Work to be completed: Return all of the records exactly.

(Material to process)

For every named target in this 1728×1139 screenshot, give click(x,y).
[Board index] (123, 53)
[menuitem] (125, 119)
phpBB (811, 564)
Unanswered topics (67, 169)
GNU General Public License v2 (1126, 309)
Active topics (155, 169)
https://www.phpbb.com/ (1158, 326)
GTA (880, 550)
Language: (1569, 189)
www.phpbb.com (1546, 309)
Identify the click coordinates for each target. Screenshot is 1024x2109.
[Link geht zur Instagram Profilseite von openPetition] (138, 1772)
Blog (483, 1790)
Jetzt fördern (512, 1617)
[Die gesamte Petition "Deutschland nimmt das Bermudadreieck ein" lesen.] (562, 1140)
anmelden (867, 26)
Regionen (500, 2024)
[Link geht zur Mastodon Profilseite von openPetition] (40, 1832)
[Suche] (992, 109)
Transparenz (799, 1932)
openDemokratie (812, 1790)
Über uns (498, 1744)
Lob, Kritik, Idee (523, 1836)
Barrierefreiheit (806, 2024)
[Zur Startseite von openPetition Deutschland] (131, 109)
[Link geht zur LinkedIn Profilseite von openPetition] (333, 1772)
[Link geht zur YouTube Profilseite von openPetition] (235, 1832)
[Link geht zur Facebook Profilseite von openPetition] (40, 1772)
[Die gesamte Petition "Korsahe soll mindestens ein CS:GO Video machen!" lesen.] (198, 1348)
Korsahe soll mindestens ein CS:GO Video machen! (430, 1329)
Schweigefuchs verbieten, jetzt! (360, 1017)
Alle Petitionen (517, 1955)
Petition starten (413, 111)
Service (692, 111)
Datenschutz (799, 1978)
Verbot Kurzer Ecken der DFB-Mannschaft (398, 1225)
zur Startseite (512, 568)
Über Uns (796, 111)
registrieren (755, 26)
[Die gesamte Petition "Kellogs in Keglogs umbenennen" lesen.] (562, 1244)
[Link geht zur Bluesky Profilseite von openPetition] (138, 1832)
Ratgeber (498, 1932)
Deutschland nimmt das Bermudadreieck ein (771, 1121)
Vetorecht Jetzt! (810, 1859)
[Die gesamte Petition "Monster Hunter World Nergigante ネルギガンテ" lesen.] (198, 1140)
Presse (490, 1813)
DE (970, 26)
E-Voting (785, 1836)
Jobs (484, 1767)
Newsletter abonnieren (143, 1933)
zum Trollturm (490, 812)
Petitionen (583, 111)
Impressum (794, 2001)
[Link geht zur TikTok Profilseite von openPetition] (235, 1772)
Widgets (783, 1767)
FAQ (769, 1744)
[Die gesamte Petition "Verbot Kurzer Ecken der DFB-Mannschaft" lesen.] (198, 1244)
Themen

(End Material to process)

Your solution:
For every named target in this 1728×1139 screenshot, give click(x,y).
[Board index] (123, 53)
[menuitem] (125, 119)
phpBB (811, 564)
Unanswered topics (67, 169)
GNU General Public License v2 (1126, 309)
Active topics (155, 169)
https://www.phpbb.com/ (1158, 326)
GTA (880, 550)
Language: (1569, 189)
www.phpbb.com (1546, 309)
Identify the click coordinates for each target. Screenshot is 1024x2109.
[Link geht zur Instagram Profilseite von openPetition] (138, 1772)
Blog (483, 1790)
Jetzt fördern (512, 1617)
[Die gesamte Petition "Deutschland nimmt das Bermudadreieck ein" lesen.] (562, 1140)
anmelden (867, 26)
Regionen (500, 2024)
[Link geht zur Mastodon Profilseite von openPetition] (40, 1832)
[Suche] (992, 109)
Transparenz (799, 1932)
openDemokratie (812, 1790)
Über uns (498, 1744)
Lob, Kritik, Idee (523, 1836)
Barrierefreiheit (806, 2024)
[Zur Startseite von openPetition Deutschland] (131, 109)
[Link geht zur LinkedIn Profilseite von openPetition] (333, 1772)
[Link geht zur YouTube Profilseite von openPetition] (235, 1832)
[Link geht zur Facebook Profilseite von openPetition] (40, 1772)
[Die gesamte Petition "Korsahe soll mindestens ein CS:GO Video machen!" lesen.] (198, 1348)
Korsahe soll mindestens ein CS:GO Video machen! (430, 1329)
Schweigefuchs verbieten, jetzt! (360, 1017)
Alle Petitionen (517, 1955)
Petition starten (413, 111)
Service (692, 111)
Datenschutz (799, 1978)
Verbot Kurzer Ecken der DFB-Mannschaft (398, 1225)
zur Startseite (512, 568)
Über Uns (796, 111)
registrieren (755, 26)
[Die gesamte Petition "Kellogs in Keglogs umbenennen" lesen.] (562, 1244)
[Link geht zur Bluesky Profilseite von openPetition] (138, 1832)
Ratgeber (498, 1932)
Deutschland nimmt das Bermudadreieck ein (771, 1121)
Vetorecht Jetzt! (810, 1859)
[Die gesamte Petition "Monster Hunter World Nergigante ネルギガンテ" lesen.] (198, 1140)
Presse (490, 1813)
DE (970, 26)
E-Voting (785, 1836)
Jobs (484, 1767)
Newsletter abonnieren (143, 1933)
zum Trollturm (490, 812)
Petitionen (583, 111)
Impressum (794, 2001)
[Link geht zur TikTok Profilseite von openPetition] (235, 1772)
Widgets (783, 1767)
FAQ (769, 1744)
[Die gesamte Petition "Verbot Kurzer Ecken der DFB-Mannschaft" lesen.] (198, 1244)
Themen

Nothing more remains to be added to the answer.